柳谧无法,只好说,“实话说,我是要和别人了结点事儿。”
“你被人讹了?”
“……不是,是一笔陈年旧账。是非对错,结了之后,就再也没有瓜葛,各走各路。”她的语气酸了,也再没有说下去。
刘锦扬沉吟了一会儿,“好吧,你的账号发来,我现在打给你。”
柳谧一边擦着泪一边说,“刘锦扬,谢谢你。”
刘锦扬又哼了声,“这满世界你也就指望我吧,他们谁都靠不住。”
柳谧挂了电话,出大厅找了个墙角,捂着嘴哭了一阵儿。刘锦扬不多时就把款汇了过来,她一个字一个字的打给刘锦扬,“谢谢你。我会尽快还你。”
刘锦扬回,“行了,瞎矫情。”
柳谧等到下午才把手续办完。她给所有材料拍了照,隐去连浙的名字,给王律师发了过去,问他还没有别的事。王律师的回复还没来,任东风的电话倒先来了,“小柳妹妹,你的事情办完了吗?今天回安城吗?”
“我还要晚一会儿,任总你有事?”
“噢,我因为这边有点事,也还没走,想问你什么时候走,一起顺路。
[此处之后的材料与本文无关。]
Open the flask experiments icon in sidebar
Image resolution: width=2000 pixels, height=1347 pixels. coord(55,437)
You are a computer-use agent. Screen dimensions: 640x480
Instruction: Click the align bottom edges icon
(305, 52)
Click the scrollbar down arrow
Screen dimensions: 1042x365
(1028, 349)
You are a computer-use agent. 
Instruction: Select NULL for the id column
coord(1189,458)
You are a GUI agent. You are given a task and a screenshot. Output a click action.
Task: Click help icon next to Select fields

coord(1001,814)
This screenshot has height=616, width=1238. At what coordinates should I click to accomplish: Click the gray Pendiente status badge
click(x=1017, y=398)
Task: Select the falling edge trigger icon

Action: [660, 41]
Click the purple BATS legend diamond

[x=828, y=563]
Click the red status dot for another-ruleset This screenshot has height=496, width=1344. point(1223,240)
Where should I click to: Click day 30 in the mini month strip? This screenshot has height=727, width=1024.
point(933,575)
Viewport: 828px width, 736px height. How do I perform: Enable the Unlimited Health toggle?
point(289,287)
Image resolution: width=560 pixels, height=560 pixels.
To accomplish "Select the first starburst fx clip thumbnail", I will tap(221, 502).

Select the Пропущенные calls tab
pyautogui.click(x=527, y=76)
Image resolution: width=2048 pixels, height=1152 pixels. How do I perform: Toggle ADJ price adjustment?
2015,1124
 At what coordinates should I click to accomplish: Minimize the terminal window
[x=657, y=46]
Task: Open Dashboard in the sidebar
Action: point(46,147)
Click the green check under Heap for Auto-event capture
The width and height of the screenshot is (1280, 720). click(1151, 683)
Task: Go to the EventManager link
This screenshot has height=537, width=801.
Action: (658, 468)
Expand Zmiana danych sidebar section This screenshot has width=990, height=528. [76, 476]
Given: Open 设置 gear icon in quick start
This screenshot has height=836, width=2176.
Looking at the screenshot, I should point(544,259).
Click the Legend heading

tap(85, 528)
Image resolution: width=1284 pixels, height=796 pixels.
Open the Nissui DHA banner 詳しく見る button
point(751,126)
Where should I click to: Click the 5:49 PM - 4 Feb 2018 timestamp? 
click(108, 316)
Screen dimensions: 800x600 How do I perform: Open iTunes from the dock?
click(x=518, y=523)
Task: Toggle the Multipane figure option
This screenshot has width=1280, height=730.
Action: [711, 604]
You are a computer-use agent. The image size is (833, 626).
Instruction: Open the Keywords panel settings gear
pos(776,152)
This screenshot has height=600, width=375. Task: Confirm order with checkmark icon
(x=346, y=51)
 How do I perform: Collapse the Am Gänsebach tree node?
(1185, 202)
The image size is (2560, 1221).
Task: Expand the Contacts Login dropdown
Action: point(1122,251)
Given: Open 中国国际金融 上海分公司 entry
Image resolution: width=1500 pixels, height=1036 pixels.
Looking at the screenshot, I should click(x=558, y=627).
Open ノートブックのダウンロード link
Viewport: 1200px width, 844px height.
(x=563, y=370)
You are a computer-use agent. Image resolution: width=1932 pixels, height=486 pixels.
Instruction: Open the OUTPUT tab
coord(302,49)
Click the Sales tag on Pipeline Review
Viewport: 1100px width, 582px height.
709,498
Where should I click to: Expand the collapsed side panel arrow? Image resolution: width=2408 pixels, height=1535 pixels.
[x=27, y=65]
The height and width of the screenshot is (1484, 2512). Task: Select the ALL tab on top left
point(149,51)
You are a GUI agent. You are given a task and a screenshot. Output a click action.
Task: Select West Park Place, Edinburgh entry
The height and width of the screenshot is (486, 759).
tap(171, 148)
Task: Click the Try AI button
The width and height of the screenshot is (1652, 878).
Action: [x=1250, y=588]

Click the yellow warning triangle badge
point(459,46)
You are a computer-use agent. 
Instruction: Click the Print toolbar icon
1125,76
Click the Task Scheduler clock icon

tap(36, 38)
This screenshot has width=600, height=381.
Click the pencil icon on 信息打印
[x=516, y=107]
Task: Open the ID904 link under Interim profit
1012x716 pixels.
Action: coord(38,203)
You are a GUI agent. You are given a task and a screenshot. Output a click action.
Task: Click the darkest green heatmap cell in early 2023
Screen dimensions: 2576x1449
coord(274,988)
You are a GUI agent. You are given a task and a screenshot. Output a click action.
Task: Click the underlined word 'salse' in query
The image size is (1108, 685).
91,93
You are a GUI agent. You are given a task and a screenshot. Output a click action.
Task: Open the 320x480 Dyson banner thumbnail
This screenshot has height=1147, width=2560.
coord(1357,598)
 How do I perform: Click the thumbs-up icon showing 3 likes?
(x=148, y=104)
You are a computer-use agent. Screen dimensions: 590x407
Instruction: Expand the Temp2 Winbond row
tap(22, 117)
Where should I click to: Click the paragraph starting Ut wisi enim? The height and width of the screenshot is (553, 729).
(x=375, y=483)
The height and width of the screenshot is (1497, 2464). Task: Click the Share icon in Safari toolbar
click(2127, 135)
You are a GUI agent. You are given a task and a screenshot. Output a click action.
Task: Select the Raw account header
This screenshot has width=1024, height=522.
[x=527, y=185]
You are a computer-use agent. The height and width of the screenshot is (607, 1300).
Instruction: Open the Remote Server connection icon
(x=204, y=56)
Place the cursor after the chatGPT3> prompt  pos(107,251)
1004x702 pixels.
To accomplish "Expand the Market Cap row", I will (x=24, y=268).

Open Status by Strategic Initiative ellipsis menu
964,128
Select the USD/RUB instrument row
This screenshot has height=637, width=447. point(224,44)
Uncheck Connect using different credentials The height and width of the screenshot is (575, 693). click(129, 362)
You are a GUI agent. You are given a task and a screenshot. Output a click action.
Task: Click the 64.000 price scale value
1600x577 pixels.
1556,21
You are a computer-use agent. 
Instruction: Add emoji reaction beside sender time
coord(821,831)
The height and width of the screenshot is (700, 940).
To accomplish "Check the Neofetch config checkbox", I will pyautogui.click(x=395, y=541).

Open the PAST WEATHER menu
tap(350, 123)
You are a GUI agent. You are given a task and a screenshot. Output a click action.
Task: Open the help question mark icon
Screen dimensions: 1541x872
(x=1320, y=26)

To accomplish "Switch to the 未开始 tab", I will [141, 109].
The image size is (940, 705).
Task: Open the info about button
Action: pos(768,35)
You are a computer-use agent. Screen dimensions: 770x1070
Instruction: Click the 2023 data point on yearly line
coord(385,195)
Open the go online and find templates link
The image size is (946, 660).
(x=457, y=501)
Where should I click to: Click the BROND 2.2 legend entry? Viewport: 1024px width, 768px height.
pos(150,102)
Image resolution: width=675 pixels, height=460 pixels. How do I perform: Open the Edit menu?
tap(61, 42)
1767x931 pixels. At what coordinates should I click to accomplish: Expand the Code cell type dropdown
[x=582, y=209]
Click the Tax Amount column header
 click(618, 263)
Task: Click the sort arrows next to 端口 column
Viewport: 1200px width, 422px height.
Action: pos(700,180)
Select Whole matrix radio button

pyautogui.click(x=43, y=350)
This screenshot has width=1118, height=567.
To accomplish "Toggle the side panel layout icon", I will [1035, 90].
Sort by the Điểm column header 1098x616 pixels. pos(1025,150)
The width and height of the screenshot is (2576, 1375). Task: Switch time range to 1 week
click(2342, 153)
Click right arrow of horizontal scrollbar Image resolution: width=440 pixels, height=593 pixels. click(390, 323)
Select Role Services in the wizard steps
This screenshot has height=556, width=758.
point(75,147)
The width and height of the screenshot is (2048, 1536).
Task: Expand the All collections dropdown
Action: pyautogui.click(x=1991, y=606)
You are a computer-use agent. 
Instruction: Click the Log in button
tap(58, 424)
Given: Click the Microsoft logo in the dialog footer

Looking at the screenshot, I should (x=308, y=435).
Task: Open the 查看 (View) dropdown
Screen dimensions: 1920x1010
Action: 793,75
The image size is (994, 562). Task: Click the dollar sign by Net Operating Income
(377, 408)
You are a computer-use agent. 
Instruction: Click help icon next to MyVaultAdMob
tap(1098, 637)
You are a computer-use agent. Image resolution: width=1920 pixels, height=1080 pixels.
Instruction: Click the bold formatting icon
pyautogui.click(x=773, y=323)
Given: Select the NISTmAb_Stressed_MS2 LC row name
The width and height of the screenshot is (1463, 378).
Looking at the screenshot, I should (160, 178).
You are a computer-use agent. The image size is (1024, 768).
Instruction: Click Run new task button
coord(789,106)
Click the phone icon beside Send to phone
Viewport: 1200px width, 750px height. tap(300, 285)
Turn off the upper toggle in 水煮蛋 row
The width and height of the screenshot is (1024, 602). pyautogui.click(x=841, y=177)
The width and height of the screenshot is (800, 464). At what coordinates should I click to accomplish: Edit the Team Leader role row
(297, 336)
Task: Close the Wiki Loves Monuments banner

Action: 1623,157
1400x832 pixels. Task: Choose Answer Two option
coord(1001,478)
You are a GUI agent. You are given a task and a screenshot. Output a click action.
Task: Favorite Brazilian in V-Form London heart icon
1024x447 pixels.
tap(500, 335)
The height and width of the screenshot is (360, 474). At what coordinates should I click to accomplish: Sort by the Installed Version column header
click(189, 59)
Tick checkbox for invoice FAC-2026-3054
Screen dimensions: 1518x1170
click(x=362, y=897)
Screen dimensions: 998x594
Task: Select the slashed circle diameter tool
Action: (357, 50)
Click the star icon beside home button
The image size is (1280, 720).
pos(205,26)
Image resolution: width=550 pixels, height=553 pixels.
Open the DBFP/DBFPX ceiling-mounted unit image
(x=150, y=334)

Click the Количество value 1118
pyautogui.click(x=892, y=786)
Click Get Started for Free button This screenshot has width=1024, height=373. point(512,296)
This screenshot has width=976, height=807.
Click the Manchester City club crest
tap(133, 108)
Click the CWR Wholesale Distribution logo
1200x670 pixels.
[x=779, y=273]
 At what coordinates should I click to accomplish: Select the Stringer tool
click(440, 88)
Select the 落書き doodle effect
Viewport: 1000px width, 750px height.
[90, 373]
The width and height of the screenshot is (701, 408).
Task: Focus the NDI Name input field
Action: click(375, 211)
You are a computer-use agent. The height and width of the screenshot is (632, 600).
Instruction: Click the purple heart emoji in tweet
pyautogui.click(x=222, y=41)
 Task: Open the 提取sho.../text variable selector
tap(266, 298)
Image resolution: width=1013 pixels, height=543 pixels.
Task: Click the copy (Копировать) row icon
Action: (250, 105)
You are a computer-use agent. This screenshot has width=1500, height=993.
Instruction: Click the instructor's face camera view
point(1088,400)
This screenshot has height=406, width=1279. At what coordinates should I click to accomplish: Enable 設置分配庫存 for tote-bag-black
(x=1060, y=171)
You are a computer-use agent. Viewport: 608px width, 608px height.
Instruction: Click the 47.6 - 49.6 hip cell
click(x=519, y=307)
”
“我不一定,你先走吧。”
“晚上八点有一班飞机,要不我们坐那个吧。我看了,还有票,我让行政给我们定上。”
柳谧不打算在这些事情上纠缠,就答应了。微信上,王律师已经回复过来,让她就近再查一下你名下的不动产登记情况,盖上章带回去。
柳谧照做了。
全部事情做完,太阳已经西斜。柳谧站了一会儿,打车去了恒懋,和前台小姐要了个信封,把不动产证装进去、封好、拍照后交给前台,“你们连总的东西,我会让他叫人下来取。”
她把不动产登记证和封好信息的照片在微信上发给连浙,附了一句,“已经交给前台了,有时间来取一下。”不等他的回复,她就把他删了,电话也拉进了黑名单。
柳谧到机场时,任东风已经到了。一天未见,脸色憔悴至此,任东风暗自吃惊,替她拉过箱子,“吃过饭没有?”